Automatic Mechanisms that Deliver Chocolate
In this world of apparitions, shadows become flesh, they can be loved and photographed like the phenomenon of the split personality found in clairvoyance.
As the title implies, Ghérasim Luca’s The Passive Vampire is a work of fiction about opposites and contradictions, about sex, death, obsession, and transgression – with a dash of mathematics thrown in for good measure. Written in 1941 and first published in Bucharest in 1945 by Les Éditions de l’Oubli, the book has two parts. The Objectively Offered Object serves as a kind treatise in which Luca says he wants to create “a new objective possibility for resolving dialectically the conflict between interior and exterior worlds.” For Luca, these two worlds are bridged through the creation and use of certain kinds of objects, objects that can lead to “obsessional and delirious contact.” Such objects permit an “active collective unconscious into conscious and direct relationships between individuals, relations that even an elementary interpretation would illuminate to be as subversive, strange, and revealing as those of dreams.”
The second part is the “story” of The Passive Vampire, a plotless, incantatory ode, if you will, to these special objects and how they come to serve as “a new language.”
Objects, these mysterious suits of armour beneath which desire awaits us, nocturnal and laid bare, these snares made of velvet, of bronze, of gossamer that we throw at ourselves with each step we take; …we reintroduce the walking stick, the bicycle with odd wheels, the timepiece, the airship, keeping the siphon, the telephone receiver, the shower head, the lift, the automatic mechanisms that deliver chocolate when numbered buttons are pressed; objects, this catalepsy, this steady spasm, this “stream one never steps into twice” and into which we plunge as into a photograph; objects, those philosopher’s stones that discover, transform, hallucinate, communicate our screaming…

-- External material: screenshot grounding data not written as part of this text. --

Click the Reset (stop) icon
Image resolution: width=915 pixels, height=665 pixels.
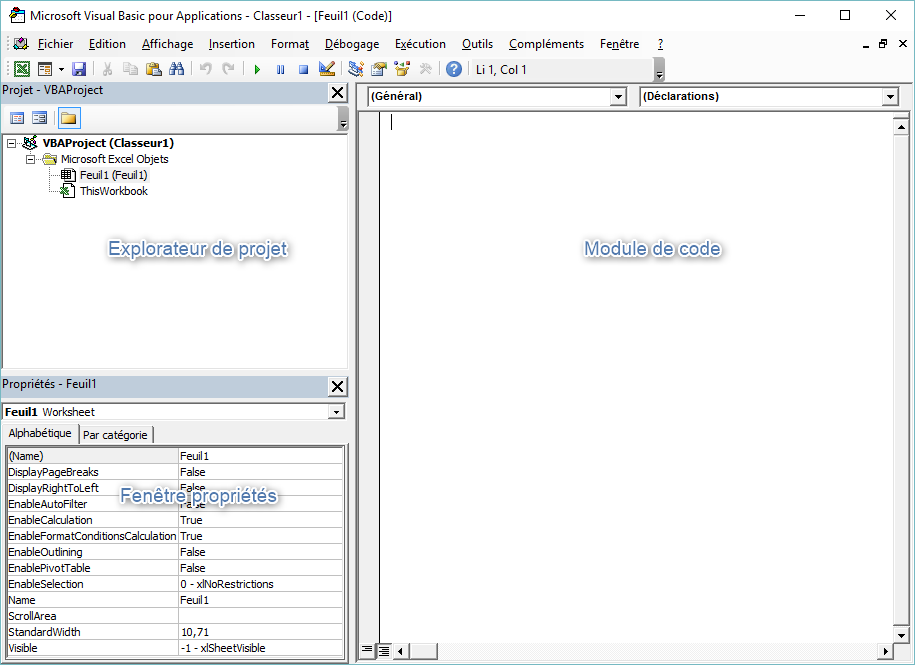[303, 68]
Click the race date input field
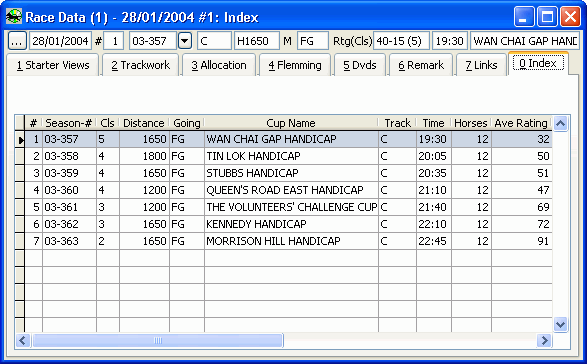Image resolution: width=587 pixels, height=364 pixels. click(60, 41)
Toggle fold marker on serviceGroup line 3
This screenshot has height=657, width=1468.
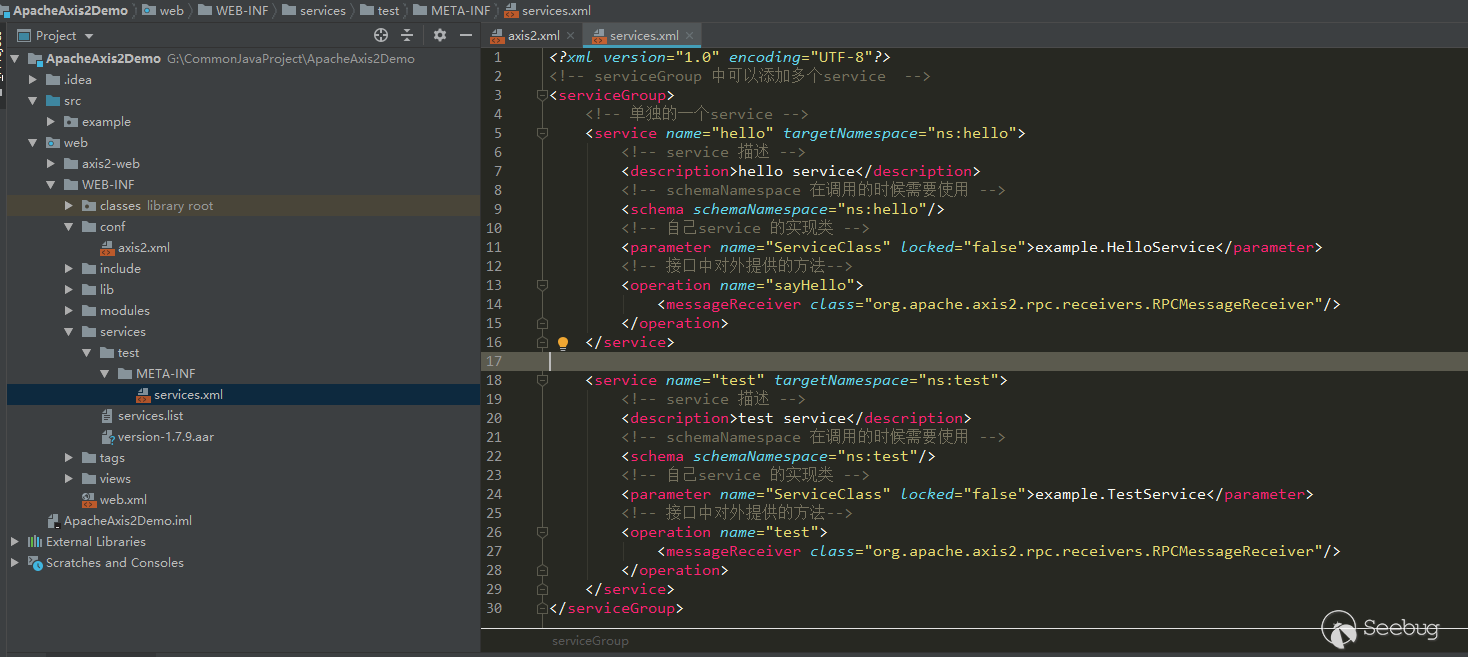[542, 96]
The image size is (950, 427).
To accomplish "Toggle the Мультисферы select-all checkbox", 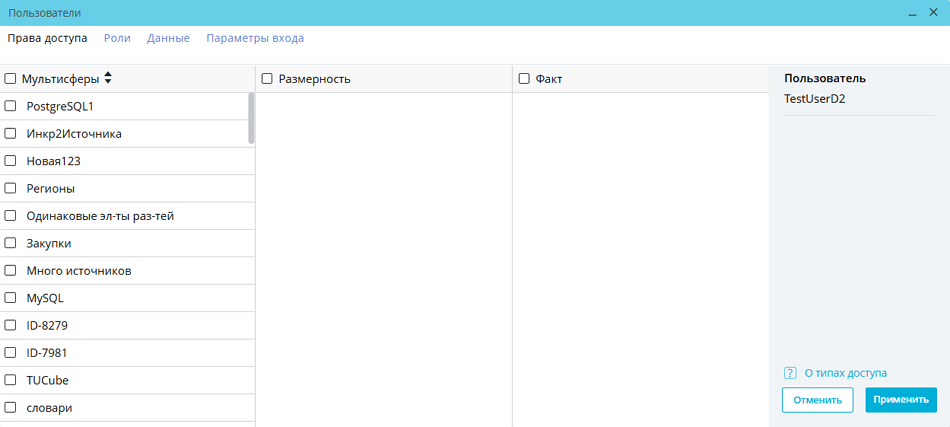I will tap(11, 79).
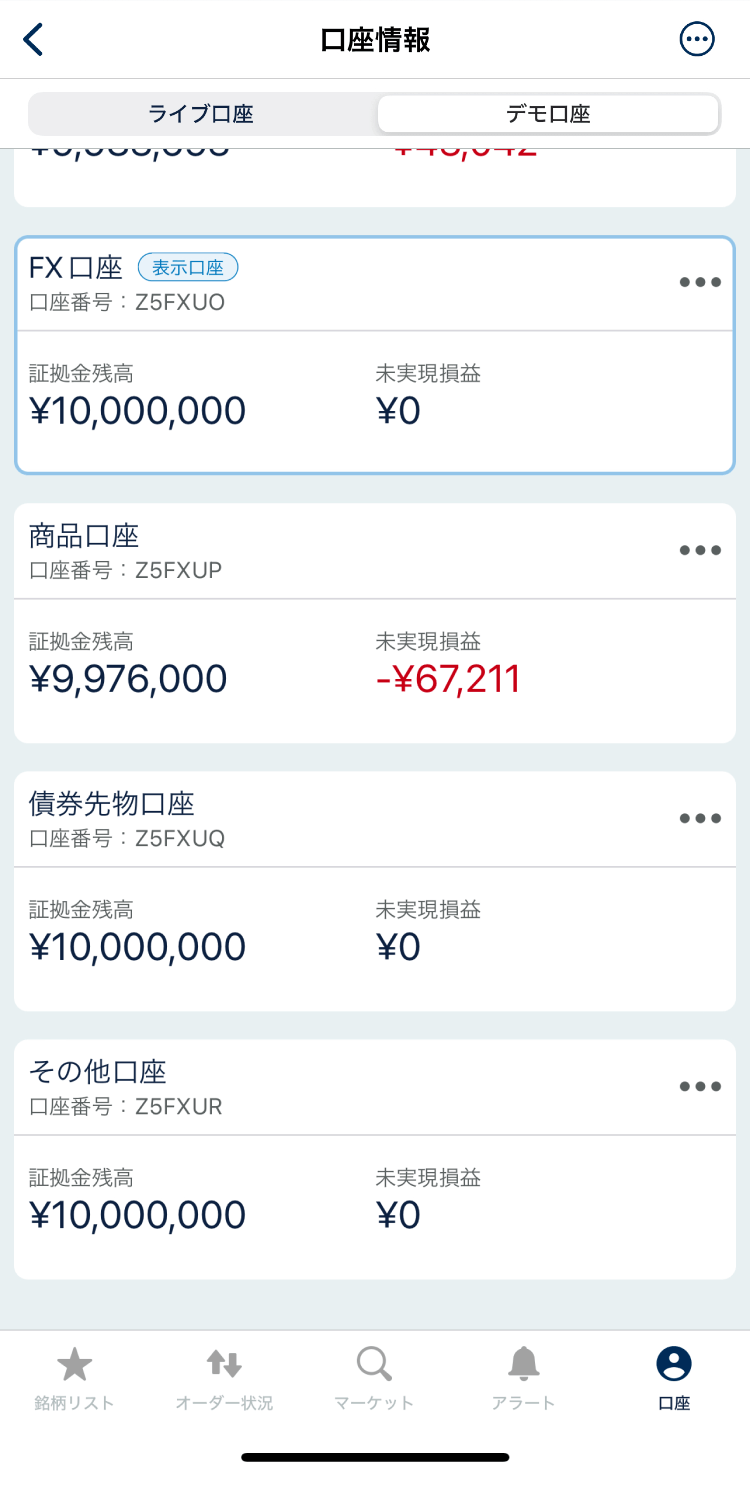Open the マーケット search icon

pyautogui.click(x=374, y=1365)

It’s instructive to compare The Passive Vampire with Andre Breton’s two Surrealist novels , both similarly containing embedded photographs: Nadja (which is directly referenced in Luca’s book) and Mad Love. Luca seems determined to take both theory and practice to the next level. Through the existing works of other Surrealists, Luca says, “we still approach the world of phantoms as we would a reality lying outside this world.” Luca wants to eliminate this dichotomy, this lingering sense that the phantom world is still an other world. “In the world in which I like to breathe,” he writes, “a box can take on the same psychic content of a beloved woman….Because of the multiple possibilities for symbolisation that an impulse might assume, tomorrow’s world will be given a quality that corresponds to our inner delirium.”
I would like to be a killer in a white velvet costume, at an operating table or leaning over a child’s pram. At another operating table, stands the handsome, silent vampire. In evening dress, his lips glued to a bared neck like a bird, now he resembles a flautist playing pulses of blood on living instruments. At slightly increasing intervals the drops flow from the instrument to his lips. Each gulp is held for a while in his mouth to let the scent reach his nostrils, to intoxicate his breath. Like a fiery whip across the breast, the drink passes swiftly through the digestive system. Tottering, growing increasingly pale, every more solitary, the handsome vampire swallows another gulp of blood. Dressed in white velvet, I’d like to vivisect a child, from time to time looking up at the vampire by the window, moonlight streaking his face.
Sexuality permeates everything in Luca’s world and permits all boundaries to be erased.
I refuse all forms, all categories, all acts, all plans, all laws, all your castrating scents. I eat, breathe, drink, think, rejects, dress myself and move aphrodisiacally. I keep every cell of my being in a state of permanent excitation, excited and exciting at the same time, the zones traversing my being are genital and pregenital, erotic and criminal, black, ferocious, satanic.
What Luca proposes is an erotics of objects, and lest the reader proceed unaware of what kind of object he is writing about, he reproduce a number of these sculptures or assemblages as “figures” in his text. It will come as no surprise that many of the objects shown in photographs deal with the bodies of dolls and have blatent sexual and violent overtones. While we don’t know who made the objects (perhaps Luca himself?), but, according to translator Krzysztof Fijalkowski, the uncredited photographs were made by Theodore Brauner, brother of the Surrealist painter Victor Brauner, both, like Luca, from Bucharest.
It’s hard to look at the doll images in The Passive Vampire and not think of Hans Bellmer’s equally eerie and transgressive photographs of mangled and mashed-up dolls La Poupee (the link is to an excellent article on Bellmer by Sue Taylor at the Art Institute of Chicago website).
The Passive Vampire has been published by Twisted Spoon Press, a Prague-based company with a wonderful list of books to its credit.